● **Problems to solve**
(1) In the book review, rewrite the paragraph beginning "As I am planning a trekking trip" as a short bulleted list that keeps its main facts.
(2) Answer these questions using the book review:
(a) Which publisher released the hardcover edition, and on what date?
(b) What two roles does the review give Robert Shannon?
(c) Whose books does the novel's style remind the reviewer of?
(3) Resume the book review, starting after its final sentence.

===== Quoted text

Hardcover, 384 pages
February 10th 2009 by Random House

(first published 2009)

Original Title
1400065259 (ISBN13: 9781400065257)
Edition Language

Community Reviews

Laura Leaney

This novel reminded me, very pleasantly, of the historical fiction I used to read when I was a teenager - the kind of book that you slid into your handbag just in case you got stuck in line somewhere and could sneak in another three minutes to read.

As I am planning a trekking trip to the Irish countryside in June, I thought I'd read fiction set in Ireland rather than the dry crumbs offered by guidebooks. I'm glad I did, as Frank Delaney's book is laced with interesting legends and fascinating facts about the island. This novel is, naturally, mostly about the area surrounding the Shannon River but the post-World War I climate applies to the whole country. Somewhere mid-journey, the central character Robert Shannon (RC priest and veteran chaplain of Belleau Wood) comes across a man weeping bitterly on a bridge, his head bent to the rail. The crying man had heard that Michael Collins had been killed. The scene moved me.

The style of this novel is traditional, but the writing is good - downright beautiful in spots. The way of it reminded me of Colleen McCullough's books (which I once ate up like an insane person). Frank Delaney loves Ireland, that's for sure. The description of the countryside and the characterizations of its people are full of that love.

==========
===== Information shown

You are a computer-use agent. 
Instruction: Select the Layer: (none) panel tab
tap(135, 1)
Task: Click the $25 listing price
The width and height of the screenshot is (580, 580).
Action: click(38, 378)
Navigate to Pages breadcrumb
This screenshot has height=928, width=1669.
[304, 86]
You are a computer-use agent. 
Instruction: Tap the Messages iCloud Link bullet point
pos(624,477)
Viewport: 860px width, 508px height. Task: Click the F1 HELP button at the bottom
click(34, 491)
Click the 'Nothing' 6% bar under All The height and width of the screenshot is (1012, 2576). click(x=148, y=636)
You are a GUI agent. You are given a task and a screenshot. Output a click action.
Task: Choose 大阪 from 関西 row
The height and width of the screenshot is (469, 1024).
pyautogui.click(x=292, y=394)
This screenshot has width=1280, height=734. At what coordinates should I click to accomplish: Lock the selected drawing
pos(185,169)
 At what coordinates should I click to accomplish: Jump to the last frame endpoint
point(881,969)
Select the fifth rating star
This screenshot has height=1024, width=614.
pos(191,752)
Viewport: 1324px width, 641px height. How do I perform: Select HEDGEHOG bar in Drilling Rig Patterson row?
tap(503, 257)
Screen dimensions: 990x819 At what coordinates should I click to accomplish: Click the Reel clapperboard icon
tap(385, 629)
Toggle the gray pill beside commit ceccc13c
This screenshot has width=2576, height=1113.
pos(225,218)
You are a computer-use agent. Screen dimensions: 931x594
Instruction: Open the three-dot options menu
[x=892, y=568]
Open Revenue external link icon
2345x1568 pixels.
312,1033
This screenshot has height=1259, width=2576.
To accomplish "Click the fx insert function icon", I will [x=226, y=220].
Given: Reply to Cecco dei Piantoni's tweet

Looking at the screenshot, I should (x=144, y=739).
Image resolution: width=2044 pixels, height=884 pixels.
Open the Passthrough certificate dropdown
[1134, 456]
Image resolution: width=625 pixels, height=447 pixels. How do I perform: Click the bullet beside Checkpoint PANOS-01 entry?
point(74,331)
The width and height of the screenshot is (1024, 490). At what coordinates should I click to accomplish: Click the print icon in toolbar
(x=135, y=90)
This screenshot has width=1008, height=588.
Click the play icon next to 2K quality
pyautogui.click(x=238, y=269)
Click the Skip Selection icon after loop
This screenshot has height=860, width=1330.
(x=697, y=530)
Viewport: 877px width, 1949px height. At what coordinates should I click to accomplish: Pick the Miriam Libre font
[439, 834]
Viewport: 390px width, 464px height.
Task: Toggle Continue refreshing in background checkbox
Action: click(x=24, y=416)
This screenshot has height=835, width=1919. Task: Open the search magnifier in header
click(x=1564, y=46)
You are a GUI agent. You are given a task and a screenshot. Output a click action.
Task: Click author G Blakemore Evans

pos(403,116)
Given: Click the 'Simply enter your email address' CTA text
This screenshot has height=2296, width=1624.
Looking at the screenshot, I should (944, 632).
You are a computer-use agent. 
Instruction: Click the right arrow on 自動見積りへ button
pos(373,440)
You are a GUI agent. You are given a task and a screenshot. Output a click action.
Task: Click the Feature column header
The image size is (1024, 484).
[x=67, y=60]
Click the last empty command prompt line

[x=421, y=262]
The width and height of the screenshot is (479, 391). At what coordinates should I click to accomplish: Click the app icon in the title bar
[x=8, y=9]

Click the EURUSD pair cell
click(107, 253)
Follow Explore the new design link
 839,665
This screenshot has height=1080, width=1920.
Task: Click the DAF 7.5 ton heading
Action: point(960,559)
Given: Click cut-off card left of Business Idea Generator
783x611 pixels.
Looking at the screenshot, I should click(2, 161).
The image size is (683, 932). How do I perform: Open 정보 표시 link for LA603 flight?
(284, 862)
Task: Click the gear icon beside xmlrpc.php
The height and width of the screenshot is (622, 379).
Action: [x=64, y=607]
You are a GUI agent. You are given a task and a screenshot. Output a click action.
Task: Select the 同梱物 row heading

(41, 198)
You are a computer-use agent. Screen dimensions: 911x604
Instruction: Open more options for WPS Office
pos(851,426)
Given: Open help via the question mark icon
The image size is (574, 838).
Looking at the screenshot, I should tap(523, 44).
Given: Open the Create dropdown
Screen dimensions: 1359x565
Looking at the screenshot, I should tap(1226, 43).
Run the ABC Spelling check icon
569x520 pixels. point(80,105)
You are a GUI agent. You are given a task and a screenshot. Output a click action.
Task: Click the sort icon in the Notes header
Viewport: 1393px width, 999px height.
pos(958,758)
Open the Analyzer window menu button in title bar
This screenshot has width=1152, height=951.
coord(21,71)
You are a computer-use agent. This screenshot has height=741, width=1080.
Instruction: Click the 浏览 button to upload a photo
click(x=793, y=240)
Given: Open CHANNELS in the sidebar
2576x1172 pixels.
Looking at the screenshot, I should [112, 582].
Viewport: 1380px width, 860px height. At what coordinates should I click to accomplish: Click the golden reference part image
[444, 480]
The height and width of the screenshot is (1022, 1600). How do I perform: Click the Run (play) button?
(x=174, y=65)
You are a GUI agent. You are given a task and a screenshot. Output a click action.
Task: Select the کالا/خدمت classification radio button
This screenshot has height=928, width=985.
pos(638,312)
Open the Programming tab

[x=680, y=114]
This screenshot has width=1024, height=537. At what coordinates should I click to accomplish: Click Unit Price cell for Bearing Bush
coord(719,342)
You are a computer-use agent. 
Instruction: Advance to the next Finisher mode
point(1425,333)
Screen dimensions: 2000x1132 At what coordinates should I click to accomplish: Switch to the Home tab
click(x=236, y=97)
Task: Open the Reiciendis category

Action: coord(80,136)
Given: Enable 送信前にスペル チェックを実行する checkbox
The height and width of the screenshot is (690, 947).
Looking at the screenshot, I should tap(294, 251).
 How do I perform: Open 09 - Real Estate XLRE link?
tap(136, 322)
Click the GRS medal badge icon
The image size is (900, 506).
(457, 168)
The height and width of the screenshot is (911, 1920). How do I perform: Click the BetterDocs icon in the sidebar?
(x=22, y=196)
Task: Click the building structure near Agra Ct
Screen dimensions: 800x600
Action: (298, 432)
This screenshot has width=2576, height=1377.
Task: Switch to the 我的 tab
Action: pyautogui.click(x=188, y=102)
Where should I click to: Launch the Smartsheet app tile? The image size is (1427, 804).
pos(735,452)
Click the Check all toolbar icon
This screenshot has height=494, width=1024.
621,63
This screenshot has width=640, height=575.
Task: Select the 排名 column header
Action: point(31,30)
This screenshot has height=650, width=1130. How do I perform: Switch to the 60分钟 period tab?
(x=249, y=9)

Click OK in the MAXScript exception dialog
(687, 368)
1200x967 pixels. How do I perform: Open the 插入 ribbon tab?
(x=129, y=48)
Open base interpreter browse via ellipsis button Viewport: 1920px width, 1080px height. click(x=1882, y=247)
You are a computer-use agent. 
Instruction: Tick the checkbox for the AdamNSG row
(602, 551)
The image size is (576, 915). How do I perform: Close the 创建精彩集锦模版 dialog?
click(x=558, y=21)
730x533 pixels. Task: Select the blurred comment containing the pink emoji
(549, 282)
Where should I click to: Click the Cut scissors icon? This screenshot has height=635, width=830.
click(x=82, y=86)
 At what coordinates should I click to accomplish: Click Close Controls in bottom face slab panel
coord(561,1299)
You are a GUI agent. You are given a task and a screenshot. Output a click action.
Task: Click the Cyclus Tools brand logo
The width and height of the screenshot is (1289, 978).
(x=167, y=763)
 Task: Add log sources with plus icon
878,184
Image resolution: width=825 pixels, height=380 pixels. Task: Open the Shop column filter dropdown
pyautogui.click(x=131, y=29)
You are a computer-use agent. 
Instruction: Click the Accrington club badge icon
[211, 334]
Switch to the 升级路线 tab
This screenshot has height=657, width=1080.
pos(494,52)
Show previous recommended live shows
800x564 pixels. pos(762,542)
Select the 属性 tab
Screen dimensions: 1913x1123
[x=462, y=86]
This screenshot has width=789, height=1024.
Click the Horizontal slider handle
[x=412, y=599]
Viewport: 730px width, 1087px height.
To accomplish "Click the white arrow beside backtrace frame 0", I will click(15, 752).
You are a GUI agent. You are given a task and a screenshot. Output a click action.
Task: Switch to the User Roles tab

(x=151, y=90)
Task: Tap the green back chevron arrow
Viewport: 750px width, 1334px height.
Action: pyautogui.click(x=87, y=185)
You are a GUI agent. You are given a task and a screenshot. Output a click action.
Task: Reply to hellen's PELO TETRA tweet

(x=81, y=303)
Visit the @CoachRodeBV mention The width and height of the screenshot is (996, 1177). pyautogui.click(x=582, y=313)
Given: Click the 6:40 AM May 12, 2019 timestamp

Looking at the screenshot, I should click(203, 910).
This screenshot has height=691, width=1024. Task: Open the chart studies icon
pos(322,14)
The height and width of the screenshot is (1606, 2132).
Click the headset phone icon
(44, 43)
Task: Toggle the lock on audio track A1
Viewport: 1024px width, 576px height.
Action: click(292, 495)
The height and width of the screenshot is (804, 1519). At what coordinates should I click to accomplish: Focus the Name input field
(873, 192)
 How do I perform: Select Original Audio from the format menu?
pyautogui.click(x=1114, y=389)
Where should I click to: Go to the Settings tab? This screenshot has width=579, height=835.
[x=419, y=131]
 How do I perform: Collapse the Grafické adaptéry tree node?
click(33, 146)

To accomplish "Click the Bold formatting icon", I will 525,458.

==========

● **The results**
(1)
- The reviewer chose fiction set in Ireland over guidebooks in preparation for a June trekking trip to the Irish countryside.
- Frank Delaney's book is full of interesting legends and facts about the island.
- The novel centers mostly on the area around the Shannon River, though the post-World War I climate it depicts applies to all of Ireland.
- The central character, Robert Shannon, is a Catholic priest and veteran chaplain of Belleau Wood.
- Partway through his journey, he finds a man weeping on a bridge over news that Michael Collins had been killed, a scene that moved the reviewer.

(2)
(a) Random House, on February 10th 2009.
(b) He is a Catholic priest and a veteran chaplain of Belleau Wood.
(c) Colleen McCullough's books.

(3)
Frank Delaney has proven to be a very consistent author. While not perfect, Shannon proved to be just as satisfying as his other recent works, filled with rich details about his home country and the quirks of its people.

Like with his previous books, Ireland and Tipperary, Delaney crafts a complex and realistic character, and almost uses him as an excuse to explore the natural beauty, history, mythology, and politics of Ireland; the country itself tends to serve as the protagonist in Delaney's works. This time around, however, the story is considerably darker; the narrative follows Catholic priest and WWI veteran Robert Shannon, a victim of profound Post-Traumatic Stress Disorder that was triggered first on the battlefields of France and again within the secret corners of the church after the war, as he travels along his namesake river in Ireland in an attempt to find his family's history. Though he makes the journey as a fragile innocent, attempting to heal his own shattered psyche, the reader learns that the trip might have been masterminded by powerful men in the church, and that the cause of his shell shock relapse might be more dangerous (to both those same powerful men and to himself) than he realizes. As Robert wanders like a sleepwalker through a nation troubled (unbeknownst to our war-weary traveler) with the beginnings of its own war, he is followed, guided, hunted, and protected by people who have various stakes in the success of his mental recovery.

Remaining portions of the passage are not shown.